Stored items

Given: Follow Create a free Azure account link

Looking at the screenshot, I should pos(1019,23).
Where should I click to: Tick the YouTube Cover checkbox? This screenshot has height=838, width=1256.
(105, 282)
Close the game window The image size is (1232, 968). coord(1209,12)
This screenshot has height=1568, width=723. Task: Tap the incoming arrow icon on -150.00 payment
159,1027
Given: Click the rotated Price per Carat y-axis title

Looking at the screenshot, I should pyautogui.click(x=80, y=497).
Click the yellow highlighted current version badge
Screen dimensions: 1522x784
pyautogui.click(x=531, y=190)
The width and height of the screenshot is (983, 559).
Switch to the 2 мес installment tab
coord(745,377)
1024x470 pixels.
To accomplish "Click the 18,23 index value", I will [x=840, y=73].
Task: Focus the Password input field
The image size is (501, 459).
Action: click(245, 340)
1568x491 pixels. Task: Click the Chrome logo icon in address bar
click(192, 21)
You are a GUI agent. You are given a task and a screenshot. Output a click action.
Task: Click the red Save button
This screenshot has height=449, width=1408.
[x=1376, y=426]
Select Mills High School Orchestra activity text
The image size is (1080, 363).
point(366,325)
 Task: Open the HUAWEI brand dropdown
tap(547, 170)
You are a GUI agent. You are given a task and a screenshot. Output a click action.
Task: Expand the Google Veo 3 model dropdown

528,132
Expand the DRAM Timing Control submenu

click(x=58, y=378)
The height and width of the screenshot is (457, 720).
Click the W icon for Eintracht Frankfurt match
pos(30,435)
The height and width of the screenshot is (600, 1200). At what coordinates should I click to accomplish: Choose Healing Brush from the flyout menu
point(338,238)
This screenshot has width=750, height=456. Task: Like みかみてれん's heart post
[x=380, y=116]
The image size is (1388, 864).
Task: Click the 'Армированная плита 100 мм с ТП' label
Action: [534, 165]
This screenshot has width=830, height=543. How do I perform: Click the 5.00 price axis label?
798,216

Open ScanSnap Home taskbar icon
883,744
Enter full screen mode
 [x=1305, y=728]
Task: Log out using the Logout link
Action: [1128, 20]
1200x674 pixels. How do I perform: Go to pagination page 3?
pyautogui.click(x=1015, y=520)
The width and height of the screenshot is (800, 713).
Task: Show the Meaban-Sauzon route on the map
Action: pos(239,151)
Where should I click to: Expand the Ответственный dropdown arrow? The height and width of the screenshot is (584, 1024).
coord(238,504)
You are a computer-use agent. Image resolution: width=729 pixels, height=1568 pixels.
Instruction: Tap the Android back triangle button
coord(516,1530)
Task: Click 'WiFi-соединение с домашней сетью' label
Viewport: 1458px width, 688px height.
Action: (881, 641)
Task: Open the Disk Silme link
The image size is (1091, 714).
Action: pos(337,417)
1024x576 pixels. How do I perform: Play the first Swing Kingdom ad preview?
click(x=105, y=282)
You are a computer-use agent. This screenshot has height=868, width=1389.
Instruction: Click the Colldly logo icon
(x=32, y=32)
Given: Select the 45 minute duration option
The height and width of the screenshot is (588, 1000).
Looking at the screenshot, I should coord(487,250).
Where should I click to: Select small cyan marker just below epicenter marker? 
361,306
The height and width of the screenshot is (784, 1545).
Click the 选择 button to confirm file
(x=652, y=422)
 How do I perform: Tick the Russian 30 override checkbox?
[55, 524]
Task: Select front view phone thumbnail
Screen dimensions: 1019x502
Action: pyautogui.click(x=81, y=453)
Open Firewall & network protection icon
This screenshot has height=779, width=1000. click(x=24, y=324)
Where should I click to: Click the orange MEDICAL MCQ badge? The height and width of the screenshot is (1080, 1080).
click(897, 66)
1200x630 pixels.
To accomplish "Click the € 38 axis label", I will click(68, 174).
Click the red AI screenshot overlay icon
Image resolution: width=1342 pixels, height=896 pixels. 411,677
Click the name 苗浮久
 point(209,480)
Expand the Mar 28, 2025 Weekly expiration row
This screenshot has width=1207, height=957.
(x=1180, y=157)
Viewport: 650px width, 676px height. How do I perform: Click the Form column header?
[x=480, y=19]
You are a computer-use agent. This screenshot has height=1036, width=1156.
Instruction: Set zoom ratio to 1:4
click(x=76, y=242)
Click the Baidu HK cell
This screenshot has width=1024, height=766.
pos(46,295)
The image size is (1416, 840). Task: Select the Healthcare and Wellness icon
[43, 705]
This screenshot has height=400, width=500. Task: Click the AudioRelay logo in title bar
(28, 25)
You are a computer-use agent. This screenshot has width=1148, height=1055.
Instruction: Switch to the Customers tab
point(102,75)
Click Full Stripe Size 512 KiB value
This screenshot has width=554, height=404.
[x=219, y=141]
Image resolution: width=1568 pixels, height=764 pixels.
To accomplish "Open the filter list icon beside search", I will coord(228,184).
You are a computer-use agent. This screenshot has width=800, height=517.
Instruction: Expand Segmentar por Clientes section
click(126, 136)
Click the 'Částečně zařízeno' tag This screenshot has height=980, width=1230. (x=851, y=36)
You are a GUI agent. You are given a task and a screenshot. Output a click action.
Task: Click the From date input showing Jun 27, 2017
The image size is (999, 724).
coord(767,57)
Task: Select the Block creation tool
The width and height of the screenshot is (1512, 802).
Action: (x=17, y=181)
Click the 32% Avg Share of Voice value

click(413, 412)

Your instructions
Would you please give all of the entries above once more, exactly as they are?

Result of the exercise
Given: Follow Create a free Azure account link

Looking at the screenshot, I should pos(1019,23).
Where should I click to: Tick the YouTube Cover checkbox? This screenshot has height=838, width=1256.
(105, 282)
Close the game window The image size is (1232, 968). coord(1209,12)
This screenshot has height=1568, width=723. Task: Tap the incoming arrow icon on -150.00 payment
159,1027
Given: Click the rotated Price per Carat y-axis title

Looking at the screenshot, I should pyautogui.click(x=80, y=497).
Click the yellow highlighted current version badge
Screen dimensions: 1522x784
pyautogui.click(x=531, y=190)
The width and height of the screenshot is (983, 559).
Switch to the 2 мес installment tab
coord(745,377)
1024x470 pixels.
To accomplish "Click the 18,23 index value", I will [x=840, y=73].
Task: Focus the Password input field
The image size is (501, 459).
Action: click(245, 340)
1568x491 pixels. Task: Click the Chrome logo icon in address bar
click(192, 21)
You are a GUI agent. You are given a task and a screenshot. Output a click action.
Task: Click the red Save button
This screenshot has height=449, width=1408.
[x=1376, y=426]
Select Mills High School Orchestra activity text
The image size is (1080, 363).
point(366,325)
 Task: Open the HUAWEI brand dropdown
tap(547, 170)
You are a GUI agent. You are given a task and a screenshot. Output a click action.
Task: Expand the Google Veo 3 model dropdown

528,132
Expand the DRAM Timing Control submenu

click(x=58, y=378)
The height and width of the screenshot is (457, 720).
Click the W icon for Eintracht Frankfurt match
pos(30,435)
The height and width of the screenshot is (600, 1200). At what coordinates should I click to accomplish: Choose Healing Brush from the flyout menu
point(338,238)
This screenshot has width=750, height=456. Task: Like みかみてれん's heart post
[x=380, y=116]
The image size is (1388, 864).
Task: Click the 'Армированная плита 100 мм с ТП' label
Action: [534, 165]
This screenshot has width=830, height=543. How do I perform: Click the 5.00 price axis label?
798,216

Open ScanSnap Home taskbar icon
883,744
Enter full screen mode
 [x=1305, y=728]
Task: Log out using the Logout link
Action: [1128, 20]
1200x674 pixels. How do I perform: Go to pagination page 3?
pyautogui.click(x=1015, y=520)
The width and height of the screenshot is (800, 713).
Task: Show the Meaban-Sauzon route on the map
Action: pos(239,151)
Where should I click to: Expand the Ответственный dropdown arrow? The height and width of the screenshot is (584, 1024).
coord(238,504)
You are a computer-use agent. Image resolution: width=729 pixels, height=1568 pixels.
Instruction: Tap the Android back triangle button
coord(516,1530)
Task: Click 'WiFi-соединение с домашней сетью' label
Viewport: 1458px width, 688px height.
Action: (881, 641)
Task: Open the Disk Silme link
The image size is (1091, 714).
Action: pos(337,417)
1024x576 pixels. How do I perform: Play the first Swing Kingdom ad preview?
click(x=105, y=282)
You are a computer-use agent. This screenshot has height=868, width=1389.
Instruction: Click the Colldly logo icon
(x=32, y=32)
Given: Select the 45 minute duration option
The height and width of the screenshot is (588, 1000).
Looking at the screenshot, I should coord(487,250).
Where should I click to: Select small cyan marker just below epicenter marker? 
361,306
The height and width of the screenshot is (784, 1545).
Click the 选择 button to confirm file
(x=652, y=422)
 How do I perform: Tick the Russian 30 override checkbox?
[55, 524]
Task: Select front view phone thumbnail
Screen dimensions: 1019x502
Action: pyautogui.click(x=81, y=453)
Open Firewall & network protection icon
This screenshot has height=779, width=1000. click(x=24, y=324)
Where should I click to: Click the orange MEDICAL MCQ badge? The height and width of the screenshot is (1080, 1080).
click(897, 66)
1200x630 pixels.
To accomplish "Click the € 38 axis label", I will click(68, 174).
Click the red AI screenshot overlay icon
Image resolution: width=1342 pixels, height=896 pixels. 411,677
Click the name 苗浮久
 point(209,480)
Expand the Mar 28, 2025 Weekly expiration row
This screenshot has width=1207, height=957.
(x=1180, y=157)
Viewport: 650px width, 676px height. How do I perform: Click the Form column header?
[x=480, y=19]
You are a computer-use agent. This screenshot has height=1036, width=1156.
Instruction: Set zoom ratio to 1:4
click(x=76, y=242)
Click the Baidu HK cell
This screenshot has width=1024, height=766.
pos(46,295)
The image size is (1416, 840). Task: Select the Healthcare and Wellness icon
[43, 705]
This screenshot has height=400, width=500. Task: Click the AudioRelay logo in title bar
(28, 25)
You are a computer-use agent. This screenshot has width=1148, height=1055.
Instruction: Switch to the Customers tab
point(102,75)
Click Full Stripe Size 512 KiB value
This screenshot has width=554, height=404.
[x=219, y=141]
Image resolution: width=1568 pixels, height=764 pixels.
To accomplish "Open the filter list icon beside search", I will coord(228,184).
You are a computer-use agent. This screenshot has width=800, height=517.
Instruction: Expand Segmentar por Clientes section
click(126, 136)
Click the 'Částečně zařízeno' tag This screenshot has height=980, width=1230. (x=851, y=36)
You are a GUI agent. You are given a task and a screenshot. Output a click action.
Task: Click the From date input showing Jun 27, 2017
The image size is (999, 724).
coord(767,57)
Task: Select the Block creation tool
The width and height of the screenshot is (1512, 802).
Action: (x=17, y=181)
Click the 32% Avg Share of Voice value

click(413, 412)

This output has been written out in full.